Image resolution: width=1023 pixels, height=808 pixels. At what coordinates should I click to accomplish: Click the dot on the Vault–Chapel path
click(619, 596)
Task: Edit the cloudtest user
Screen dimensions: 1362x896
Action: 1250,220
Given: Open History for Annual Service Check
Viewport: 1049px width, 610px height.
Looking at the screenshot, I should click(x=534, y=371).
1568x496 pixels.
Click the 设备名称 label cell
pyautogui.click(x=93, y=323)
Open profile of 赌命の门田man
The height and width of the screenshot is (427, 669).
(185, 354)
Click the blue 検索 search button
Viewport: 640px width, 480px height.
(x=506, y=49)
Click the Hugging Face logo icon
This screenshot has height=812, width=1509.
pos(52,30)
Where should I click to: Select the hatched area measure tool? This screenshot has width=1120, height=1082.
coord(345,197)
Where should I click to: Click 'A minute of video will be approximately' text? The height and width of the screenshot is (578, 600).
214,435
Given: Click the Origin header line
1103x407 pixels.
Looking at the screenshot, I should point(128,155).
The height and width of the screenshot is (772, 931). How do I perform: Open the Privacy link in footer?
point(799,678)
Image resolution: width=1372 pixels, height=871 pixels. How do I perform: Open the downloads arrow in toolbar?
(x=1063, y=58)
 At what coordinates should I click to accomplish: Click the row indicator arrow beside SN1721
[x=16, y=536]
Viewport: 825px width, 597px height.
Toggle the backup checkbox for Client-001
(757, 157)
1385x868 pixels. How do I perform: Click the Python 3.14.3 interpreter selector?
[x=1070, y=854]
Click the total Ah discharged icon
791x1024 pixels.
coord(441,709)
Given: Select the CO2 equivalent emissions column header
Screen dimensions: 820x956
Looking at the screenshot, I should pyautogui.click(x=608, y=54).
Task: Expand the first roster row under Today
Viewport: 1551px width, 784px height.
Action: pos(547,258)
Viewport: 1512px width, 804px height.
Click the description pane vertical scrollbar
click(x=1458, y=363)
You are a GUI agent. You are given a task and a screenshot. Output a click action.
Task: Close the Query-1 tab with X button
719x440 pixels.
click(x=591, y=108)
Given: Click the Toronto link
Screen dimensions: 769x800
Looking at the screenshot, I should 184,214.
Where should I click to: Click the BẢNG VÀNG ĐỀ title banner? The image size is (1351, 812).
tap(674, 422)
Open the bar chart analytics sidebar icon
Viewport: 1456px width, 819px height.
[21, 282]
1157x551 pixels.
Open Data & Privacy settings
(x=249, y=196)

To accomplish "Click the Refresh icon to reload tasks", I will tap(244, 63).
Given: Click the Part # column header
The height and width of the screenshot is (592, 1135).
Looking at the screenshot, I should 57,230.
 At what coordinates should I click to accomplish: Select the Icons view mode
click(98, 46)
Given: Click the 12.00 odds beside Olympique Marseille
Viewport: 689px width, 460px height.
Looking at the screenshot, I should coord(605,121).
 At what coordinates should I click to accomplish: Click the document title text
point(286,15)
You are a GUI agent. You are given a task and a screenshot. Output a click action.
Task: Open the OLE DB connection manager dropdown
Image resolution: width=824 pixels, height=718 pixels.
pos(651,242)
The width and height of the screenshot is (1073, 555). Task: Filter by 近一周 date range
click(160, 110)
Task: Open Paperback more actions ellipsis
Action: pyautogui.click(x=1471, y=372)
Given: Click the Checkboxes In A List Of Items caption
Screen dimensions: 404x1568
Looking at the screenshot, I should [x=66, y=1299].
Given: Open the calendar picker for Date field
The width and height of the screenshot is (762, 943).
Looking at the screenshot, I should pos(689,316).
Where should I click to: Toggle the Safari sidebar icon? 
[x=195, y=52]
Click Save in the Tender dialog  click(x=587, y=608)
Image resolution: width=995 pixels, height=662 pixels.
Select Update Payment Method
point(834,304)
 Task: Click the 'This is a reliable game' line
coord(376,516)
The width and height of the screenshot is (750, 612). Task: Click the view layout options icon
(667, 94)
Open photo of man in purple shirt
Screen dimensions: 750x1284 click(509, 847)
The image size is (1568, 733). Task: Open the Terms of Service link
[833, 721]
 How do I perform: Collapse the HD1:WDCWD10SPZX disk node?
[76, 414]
============
Set problem |
Convert the items into a JSON list of strings, starting at the first line and running through the line that contains "Looking at the screenshot, I should click(x=534, y=371).", both ends included. Use one string per line and omit blank lines.

Response |
[
  "Image resolution: width=1023 pixels, height=808 pixels. At what coordinates should I click to accomplish: Click the dot on the Vault–Chapel path",
  "click(619, 596)",
  "Task: Edit the cloudtest user",
  "Screen dimensions: 1362x896",
  "Action: 1250,220",
  "Given: Open History for Annual Service Check",
  "Viewport: 1049px width, 610px height.",
  "Looking at the screenshot, I should click(x=534, y=371)."
]